I just finished reading all the posts so far and I feel that we owe Joe big time for all his hardwork, dedication and time spent giving us a wonderful place to share our thoughts and suggestions. It probably isn't easy to work full time, have a family and then do this as a hobby and worry about the cost. To the people who have put a dent in the fun of this forum.........how dare you!!!! You should be ashamed to even want anything for free here. 
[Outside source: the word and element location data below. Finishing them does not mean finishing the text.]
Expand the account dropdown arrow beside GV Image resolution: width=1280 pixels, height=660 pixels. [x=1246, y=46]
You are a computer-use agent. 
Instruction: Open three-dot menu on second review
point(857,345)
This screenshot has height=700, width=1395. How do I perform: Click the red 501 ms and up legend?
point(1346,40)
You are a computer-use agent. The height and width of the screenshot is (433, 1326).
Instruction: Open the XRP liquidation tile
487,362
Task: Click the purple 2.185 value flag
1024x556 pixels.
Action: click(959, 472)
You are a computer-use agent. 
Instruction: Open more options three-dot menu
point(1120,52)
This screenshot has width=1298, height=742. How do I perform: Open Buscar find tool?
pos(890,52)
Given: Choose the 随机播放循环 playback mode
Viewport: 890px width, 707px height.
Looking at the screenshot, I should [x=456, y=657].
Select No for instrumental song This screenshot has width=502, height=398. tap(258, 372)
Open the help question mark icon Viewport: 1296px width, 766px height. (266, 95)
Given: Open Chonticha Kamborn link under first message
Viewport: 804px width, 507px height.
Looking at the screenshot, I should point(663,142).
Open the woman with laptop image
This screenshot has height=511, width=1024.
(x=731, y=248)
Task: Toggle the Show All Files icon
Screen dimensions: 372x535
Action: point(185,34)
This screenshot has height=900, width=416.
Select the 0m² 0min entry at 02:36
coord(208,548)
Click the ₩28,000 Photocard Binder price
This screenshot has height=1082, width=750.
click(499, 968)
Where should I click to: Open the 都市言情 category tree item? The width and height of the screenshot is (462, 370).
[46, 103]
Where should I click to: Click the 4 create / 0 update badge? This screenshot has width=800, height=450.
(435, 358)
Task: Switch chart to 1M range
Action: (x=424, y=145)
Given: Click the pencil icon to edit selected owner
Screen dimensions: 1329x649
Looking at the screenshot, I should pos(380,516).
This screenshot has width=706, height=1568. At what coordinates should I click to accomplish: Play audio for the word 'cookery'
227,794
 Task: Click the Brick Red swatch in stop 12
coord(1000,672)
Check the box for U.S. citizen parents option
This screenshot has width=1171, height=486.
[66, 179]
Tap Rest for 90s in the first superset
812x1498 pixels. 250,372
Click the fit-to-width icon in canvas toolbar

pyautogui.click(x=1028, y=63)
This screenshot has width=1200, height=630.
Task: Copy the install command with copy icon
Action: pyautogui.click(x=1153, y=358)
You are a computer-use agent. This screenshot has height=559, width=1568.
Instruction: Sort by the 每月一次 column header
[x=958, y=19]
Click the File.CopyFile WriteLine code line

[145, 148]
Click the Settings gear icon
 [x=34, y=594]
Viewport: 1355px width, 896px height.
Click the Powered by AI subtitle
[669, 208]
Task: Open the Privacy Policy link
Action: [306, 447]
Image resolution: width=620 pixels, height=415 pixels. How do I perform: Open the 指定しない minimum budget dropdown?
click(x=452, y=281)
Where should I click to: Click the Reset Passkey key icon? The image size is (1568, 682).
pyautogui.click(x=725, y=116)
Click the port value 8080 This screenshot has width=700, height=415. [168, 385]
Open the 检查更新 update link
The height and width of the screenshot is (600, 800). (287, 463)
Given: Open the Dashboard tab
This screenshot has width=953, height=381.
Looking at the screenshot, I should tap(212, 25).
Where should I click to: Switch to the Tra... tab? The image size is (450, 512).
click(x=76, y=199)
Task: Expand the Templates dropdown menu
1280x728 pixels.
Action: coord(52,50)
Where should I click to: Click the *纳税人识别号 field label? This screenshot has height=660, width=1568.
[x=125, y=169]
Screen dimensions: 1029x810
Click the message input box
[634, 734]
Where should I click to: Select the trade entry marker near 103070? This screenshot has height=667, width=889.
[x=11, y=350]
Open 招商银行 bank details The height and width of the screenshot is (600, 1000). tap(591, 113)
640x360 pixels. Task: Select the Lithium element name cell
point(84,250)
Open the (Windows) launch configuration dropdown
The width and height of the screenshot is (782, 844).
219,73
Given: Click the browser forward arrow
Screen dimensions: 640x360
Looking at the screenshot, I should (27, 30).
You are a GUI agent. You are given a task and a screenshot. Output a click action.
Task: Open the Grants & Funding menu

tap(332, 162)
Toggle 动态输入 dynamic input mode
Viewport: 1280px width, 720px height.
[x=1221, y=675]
That is my opinion and I stand 100% behind it. Thank you Joe for helping all of us have a place for us to share are experiences with. It certainly has meant a great deal to many of us out there. 

Ronna
Dallie & Karlie


----------



## Joe (Apr 9, 2005)

Lucky's mom said:


> I'm sure at this point Joe feels threatened perhaps legally. Obviously there are people that don't want their photos used by anyone (unless they get a free calender). So it would make sense that he should say no pictures on the forum should be used. Obviously we have our own pictures.


 
Yes, that was my reason behind it. I rather cancel the show, than having problems in the future. Anyhow, please do not feel bad. We had fun doing the monthly shows and while the whole calendar is already prepared to be printed, we can do without it.
Please enjoy the forum and don't let this decision to take away your feelings about the board. One person is enough today.
Joe


----------



## Joe (Apr 9, 2005)

I am closing this discussion now. There is no need to discuss it anymore.
It is what it is and life goes on.
Joe


----------